After 8 years it’s likely she just forgot that that’s your policy, so she forgot to include it in her math when figuring out how expensive her husband’s insurance is, and got a bad shock when you reminded her. So she reacted badly.
Agree that the paystub should treat the insurance premium amount as a separate line-item distinct from wages. And whether or not she deserves a raise should be treated as a separate issue. I hope this policy is documented somewhere? Employee handbook? Benefits handbook? In which case, just point out to her where it says that the cash value of the insurance premiums are returned to the employee if they opt-out of insurance coverage. It’s not part of her salary, it’s her insurance premium, which she can either keep as cash without the insurance, or use to pay for the insurance.

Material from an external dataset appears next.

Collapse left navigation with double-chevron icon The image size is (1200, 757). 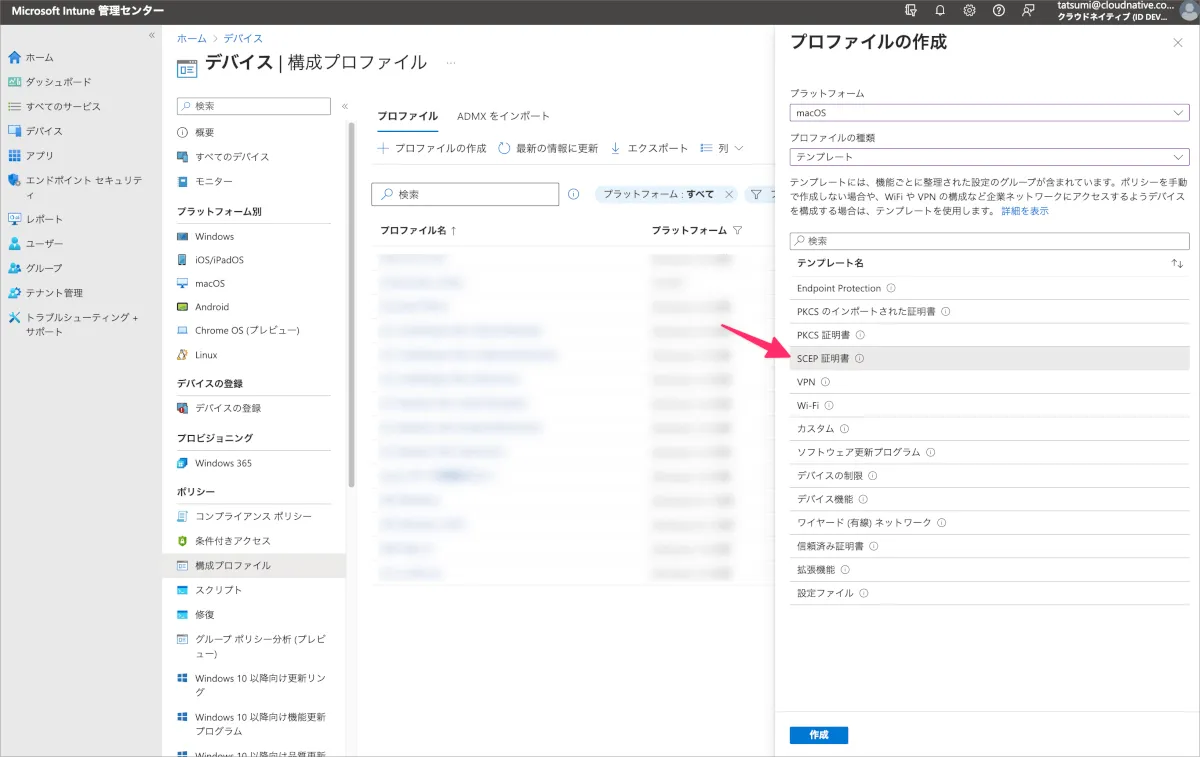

What I’m saying is - you would not cut her salary if she chose to go from waive to benefits as I describe in scenario #2, even though you would be increasing her overall comp in this scenario. Correct?
I’d be careful of this one too. Traditionally, in a benefits plan design, the purpose of open enrollment is to allow employees to make changes. You can usually restrict mid-year changes to only be allowed if there is a family status change - including a spouse losing coverage. But open enrollment is just that - open. Are you suggesting that someone must make the choice at time of hire and then they’re stuck with it for their entire duration of employment? Really?
The insurance premium should not have been added to base salary; it should have been a separate line item, just like the insurance would be. My company used to give the premium amount to those who waived insurance, but eventually dropped that policy a few years ago, so now those who waive coverage get nothing. It really wasn’t a big deal when they ended it, because it was clearly spelled out, and the extra money clearly had absolutely nothing to do with raises.
Actually this is the way insurance works. Unless you’ve had a circumstances change such as marriage, divorce or a child, you can’t just drop and add insurance when ever you want. Only once per year.
It hasn’t come up before because people don’t usually want to screw up a good thing. I have a feeling she isn’t going to be the most popular employee around the office when all this changes. It only takes one.